- _Written task_:
Format the records below as a Markdown table with two columns, Row and Content. Give each non-blank line its own row, numbered in order.

- _The records_:
------------------------------------------------------------------------
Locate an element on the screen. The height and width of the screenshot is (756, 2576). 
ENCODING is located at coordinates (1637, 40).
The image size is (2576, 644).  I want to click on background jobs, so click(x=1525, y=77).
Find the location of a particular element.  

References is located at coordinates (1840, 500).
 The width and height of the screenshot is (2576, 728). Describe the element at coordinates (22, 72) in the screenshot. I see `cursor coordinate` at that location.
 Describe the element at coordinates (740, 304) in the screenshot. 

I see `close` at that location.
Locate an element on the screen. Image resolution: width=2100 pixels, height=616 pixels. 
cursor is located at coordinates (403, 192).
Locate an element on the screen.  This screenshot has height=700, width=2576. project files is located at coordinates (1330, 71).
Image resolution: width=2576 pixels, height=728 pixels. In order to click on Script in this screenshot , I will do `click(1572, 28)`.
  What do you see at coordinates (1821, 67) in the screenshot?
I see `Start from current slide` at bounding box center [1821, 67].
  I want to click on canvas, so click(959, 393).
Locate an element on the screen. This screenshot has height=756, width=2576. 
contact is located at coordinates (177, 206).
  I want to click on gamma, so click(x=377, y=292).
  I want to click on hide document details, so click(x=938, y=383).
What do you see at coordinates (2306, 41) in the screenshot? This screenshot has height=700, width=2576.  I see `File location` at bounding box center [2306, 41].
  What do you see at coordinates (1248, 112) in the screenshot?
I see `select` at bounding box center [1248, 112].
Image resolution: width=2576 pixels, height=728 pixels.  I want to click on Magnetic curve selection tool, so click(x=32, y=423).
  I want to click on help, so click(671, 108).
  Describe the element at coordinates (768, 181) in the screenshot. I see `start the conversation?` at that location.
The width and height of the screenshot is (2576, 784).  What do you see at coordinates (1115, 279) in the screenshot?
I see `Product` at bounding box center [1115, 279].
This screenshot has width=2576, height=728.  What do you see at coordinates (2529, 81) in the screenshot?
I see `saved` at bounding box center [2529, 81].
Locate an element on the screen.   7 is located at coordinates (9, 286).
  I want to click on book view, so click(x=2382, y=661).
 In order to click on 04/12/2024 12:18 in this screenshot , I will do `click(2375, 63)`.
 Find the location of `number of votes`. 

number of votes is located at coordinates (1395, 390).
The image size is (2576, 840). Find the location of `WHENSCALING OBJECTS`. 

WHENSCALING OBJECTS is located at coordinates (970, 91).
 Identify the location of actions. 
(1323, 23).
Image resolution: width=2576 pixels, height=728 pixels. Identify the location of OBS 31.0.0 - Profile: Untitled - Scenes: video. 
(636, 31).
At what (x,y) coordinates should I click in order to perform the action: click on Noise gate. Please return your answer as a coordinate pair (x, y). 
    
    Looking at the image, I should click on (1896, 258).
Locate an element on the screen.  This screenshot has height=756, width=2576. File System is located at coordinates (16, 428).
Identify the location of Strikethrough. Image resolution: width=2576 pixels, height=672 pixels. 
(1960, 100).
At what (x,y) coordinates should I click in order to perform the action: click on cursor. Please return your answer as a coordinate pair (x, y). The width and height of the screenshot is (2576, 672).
------------------------------------------------------------------------
- _Answer to this task_:
| Row | Content |
|---|---|
| 1 | Locate an element on the screen. The height and width of the screenshot is (756, 2576).  |
| 2 | ENCODING is located at coordinates (1637, 40). |
| 3 | The image size is (2576, 644).  I want to click on background jobs, so click(x=1525, y=77). |
| 4 | Find the location of a particular element.   |
| 5 | References is located at coordinates (1840, 500). |
| 6 |  The width and height of the screenshot is (2576, 728). Describe the element at coordinates (22, 72) in the screenshot. I see `cursor coordinate` at that location. |
| 7 |  Describe the element at coordinates (740, 304) in the screenshot.  |
| 8 | I see `close` at that location. |
| 9 | Locate an element on the screen. Image resolution: width=2100 pixels, height=616 pixels.  |
| 10 | cursor is located at coordinates (403, 192). |
| 11 | Locate an element on the screen.  This screenshot has height=700, width=2576. project files is located at coordinates (1330, 71). |
| 12 | Image resolution: width=2576 pixels, height=728 pixels. In order to click on Script in this screenshot , I will do `click(1572, 28)`. |
| 13 |   What do you see at coordinates (1821, 67) in the screenshot? |
| 14 | I see `Start from current slide` at bounding box center [1821, 67]. |
| 15 |   I want to click on canvas, so click(959, 393). |
| 16 | Locate an element on the screen. This screenshot has height=756, width=2576.  |
| 17 | contact is located at coordinates (177, 206). |
| 18 |   I want to click on gamma, so click(x=377, y=292). |
| 19 |   I want to click on hide document details, so click(x=938, y=383). |
| 20 | What do you see at coordinates (2306, 41) in the screenshot? This screenshot has height=700, width=2576.  I see `File location` at bounding box center [2306, 41]. |
| 21 |   What do you see at coordinates (1248, 112) in the screenshot? |
| 22 | I see `select` at bounding box center [1248, 112]. |
| 23 | Image resolution: width=2576 pixels, height=728 pixels.  I want to click on Magnetic curve selection tool, so click(x=32, y=423). |
| 24 |   I want to click on help, so click(671, 108). |
| 25 |   Describe the element at coordinates (768, 181) in the screenshot. I see `start the conversation?` at that location. |
| 26 | The width and height of the screenshot is (2576, 784).  What do you see at coordinates (1115, 279) in the screenshot? |
| 27 | I see `Product` at bounding box center [1115, 279]. |
| 28 | This screenshot has width=2576, height=728.  What do you see at coordinates (2529, 81) in the screenshot? |
| 29 | I see `saved` at bounding box center [2529, 81]. |
| 30 | Locate an element on the screen.   7 is located at coordinates (9, 286). |
| 31 |   I want to click on book view, so click(x=2382, y=661). |
| 32 |  In order to click on 04/12/2024 12:18 in this screenshot , I will do `click(2375, 63)`. |
| 33 |  Find the location of `number of votes`.  |
| 34 | number of votes is located at coordinates (1395, 390). |
| 35 | The image size is (2576, 840). Find the location of `WHENSCALING OBJECTS`.  |
| 36 | WHENSCALING OBJECTS is located at coordinates (970, 91). |
| 37 |  Identify the location of actions.  |
| 38 | (1323, 23). |
| 39 | Image resolution: width=2576 pixels, height=728 pixels. Identify the location of OBS 31.0.0 - Profile: Untitled - Scenes: video.  |
| 40 | (636, 31). |
| 41 | At what (x,y) coordinates should I click in order to perform the action: click on Noise gate. Please return your answer as a coordinate pair (x, y).  |
| 42 |     Looking at the image, I should click on (1896, 258). |
| 43 | Locate an element on the screen.  This screenshot has height=756, width=2576. File System is located at coordinates (16, 428). |
| 44 | Identify the location of Strikethrough. Image resolution: width=2576 pixels, height=672 pixels.  |
| 45 | (1960, 100). |
| 46 | At what (x,y) coordinates should I click in order to perform the action: click on cursor. Please return your answer as a coordinate pair (x, y). The width and height of the screenshot is (2576, 672). |